Ecuador Stories and Tips

Week 47 - Psychiatric Concerns (Ecuador)

My House Photo, Cotopaxi, Ecuador

In a week that has been plagued by stomach cramps, the biggest highlight had to be the birthday celebrations of one of the directors of the rose plantation. As part of the celebrations my school had to design a huge birthday card around the main theme of flowers. I’m not quite sure how I drew a flower at the age of seven, but I’m sure it wasn’t quite as disturbing as some of the images witnessed here. At least half the flowers drawings looked more like male genitalia than flowers. Another boy decided to interpret flowers as the perfect opportunity to draw a guy with his blown off, with red paint splattered all over the page. There are definite psychiatric concerns there! I wish I had seen the directors face upon opening the card and finding it covered in cocks and blood!

I suppose such disturbing images can be explained by the fact that Power Rangers is the number one children’s show and whenever given the chance the children are practising one move or another. During one play session an innocent looking wide-eyed young lad came up to me arms outstretched. As I picked him up and swung him in the air he asked me, ‘You like Power Rangers?’ I lied and said yes. He then let out a little smirk and punched me in the face. I was not amused and dropped him on his head. Actually I lie, I wanted to, the cheeky bugger, but I decided against it! He got his comeuppance a couple of hours later when another child volleyed a football into his face, giving him a nose bleed. I know that it is both evil and wrong of me, but as the blood started to flow from his nose, I felt my sore left cheek and let out a wry little smile. I wish I was back teaching in Poland!!
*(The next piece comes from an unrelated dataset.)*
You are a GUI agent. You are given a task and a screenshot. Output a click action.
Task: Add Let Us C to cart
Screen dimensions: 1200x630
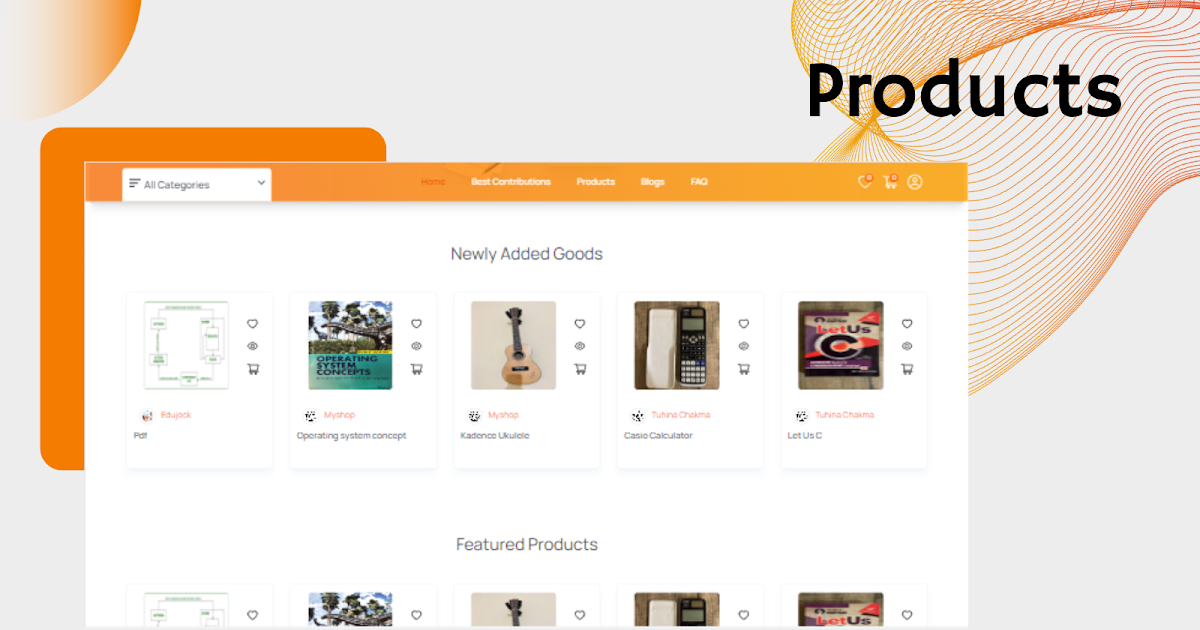907,369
Also part of birthday celebrations was what I can only imagine a sacrifice to appease the Gods would have been like when Jesus was roaming the Earth. With mist still lying over the surrounding fields I joined a few of the children on an early morning extra-curricular activity of pig slaughtering. As soon as the director arrived, the killing started. I had the chance of seeing a pig killed in Costa Rica but decided against it, and if I knew how gory it was going to be this time, I would have done the same. I was expecting the killing to be over before it started but I was well off the mark. First they hit the poor pig pretty hard over the head a few times with a mallet, until it loses its balance (and some of its skull) and falls to the ground. After this they start to strangle it with a leather belt. Obviously knowing what is happening the pig, as can be expected is not best amused and puts up a struggle until the end, letting out a few blood curdling noises in the process. Only then is the head severed over a bucket so none of the blood goes to waste. Lovely!! I still ate pork for dinner that day though, the crackling especially was delicious!!

Although I have been here for less than two weeks I’m starting to understand and get to know the students. Some of them are adorable, while others have severe learning and behavioural problems. A few burst into tears for absolutely no reason, which I’m sure isn’t the best of signs. After freezing myself wearing shorts I decided this week to wear my only pair of jeans this week. As I reached the school, four separate children came up to me to enquire why I was wearing women’s jeans. If this wasn’t bad enough each time I frequent the local markets more people refer to me as ‘senorita’ than ‘senor’. I really don’t understand these female remarks all the time, especially as I am sporting a rather hideous ginger beard. The children also amused themselves over my sunburn as well, as one evening after school I decided to take a walk to a nearby village with my girlfriend. As I forgot to apply sun tan lotion I returned home a couple of hours later with a face like a baboon’s ass.

From the little I have seen of the area so far, I have to say that virtually everyone is warm and friendly, although like anywhere in the world you do get a few people who try and make life as difficult as possible. If your Spanish pronunciation is not perfect then some people refuse to understand what you are saying. It would be the same as saying ‘Good Moaning’ instead of ‘Good Morning’ and somebody saying they don’t understand at all what you are saying. Maybe they just didn’t like me and was using this as an excuse to get rid of me!

One thing that has surprised me about Ecuador is the cheapness of everything, even having American dollars as their national currency. The UN states that those living in absolute poverty live on less than $1 a day. Here that could happily feed you three good meals in Ecuador. If wasn’t cheap enough then alcohol is even better. Bottles of wine and vodka are around $1 a bottle and beer even cheaper! You really can’t complain.

Another thing that has surprised me is the way the government tries to fight dangerous driving. Although there are your usual posters and advertising campaigns, the government has come up with the ingenious plan of putting the mutilated, sometimes limbless (and headless) bodies of the deceased on the front page of the newspapers and on the daily news. Some news programmes even carry sections dedicated to road crashes and the unfortunate lifeless victims. It doesn’t really make for enjoyable viewing and I’m not sure if it’s actually having much effect on the safety of driving either, after the few bus journeys I have enjoyed!

I always seem to talk about the radio or music wherever I go, and I am afraid Ecuador will be the same. I am happy to say that for a whole week listening to various Evangelical Propaganda Stations I have finally come across a decent radio station playing nothing but indie and rock. As per usual Robbie Williams is extremely popular but it’s nice to hear other home-grown favourites like Keane, Franz Ferdinand, Arctic Monkeys and Starsailor. I have also fallen in love with the music of Julieto Venegos, a Latin American version of KT Tunstall, who I am now a big fan of. I’m sure some of you would rather stick your hand in a blender than take a listen though!

Other than this, all is going well. I have a feeling I may have been slightly duped when believing this was an English Immersion School. At the present moment in time, I am the only person that speaks English to the children! I suppose I really can’t complain seeing that I get free roses from the rose plantation almost everyday.